Collected data entries
+++++

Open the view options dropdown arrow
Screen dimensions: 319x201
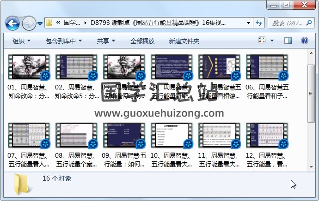coord(272,41)
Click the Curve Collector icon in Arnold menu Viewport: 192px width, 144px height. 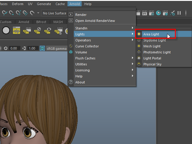pos(71,46)
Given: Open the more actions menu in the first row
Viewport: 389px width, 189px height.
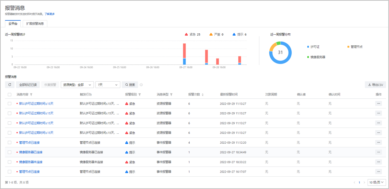Looking at the screenshot, I should (378, 104).
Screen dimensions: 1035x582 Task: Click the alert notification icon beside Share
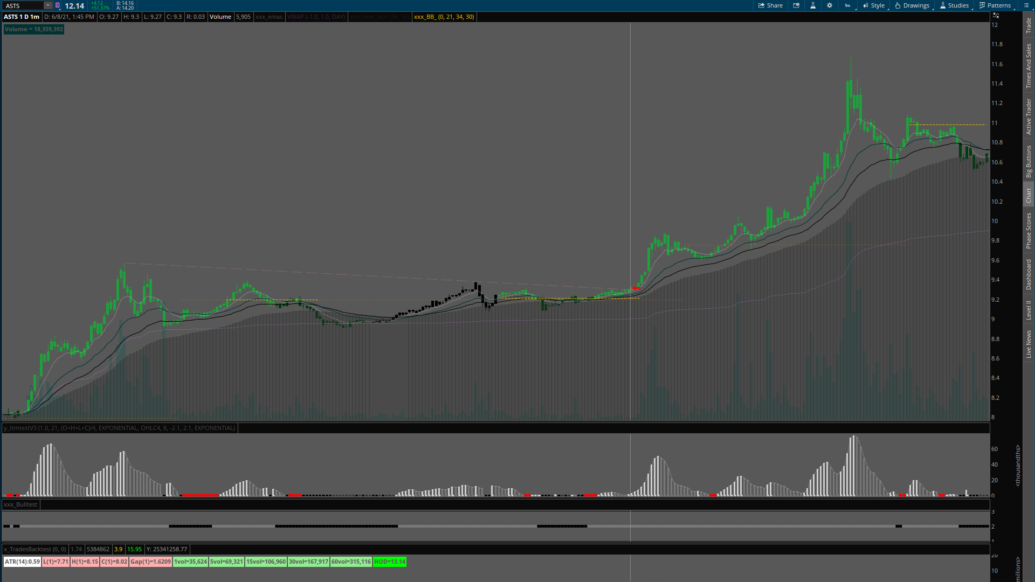(796, 5)

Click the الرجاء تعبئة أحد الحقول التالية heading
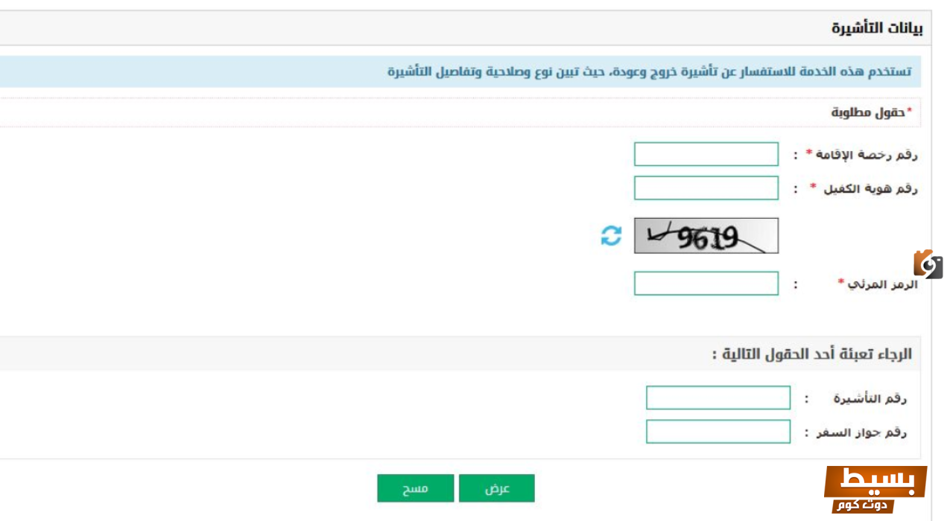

+++++

_Challenge:_
Rewrite the part of the listing that opens with the line containing "Given: Open the" and continues through the end of the listing, replacing "alert notification icon" with "bell icon" and leaving all else unchanged. Omit the pictures from the answer.

_Written reply:_
Given: Open the more actions menu in the first row
Viewport: 389px width, 189px height.
Looking at the screenshot, I should (378, 104).
Screen dimensions: 1035x582 Task: Click the bell icon beside Share
(796, 5)

Click the الرجاء تعبئة أحد الحقول التالية heading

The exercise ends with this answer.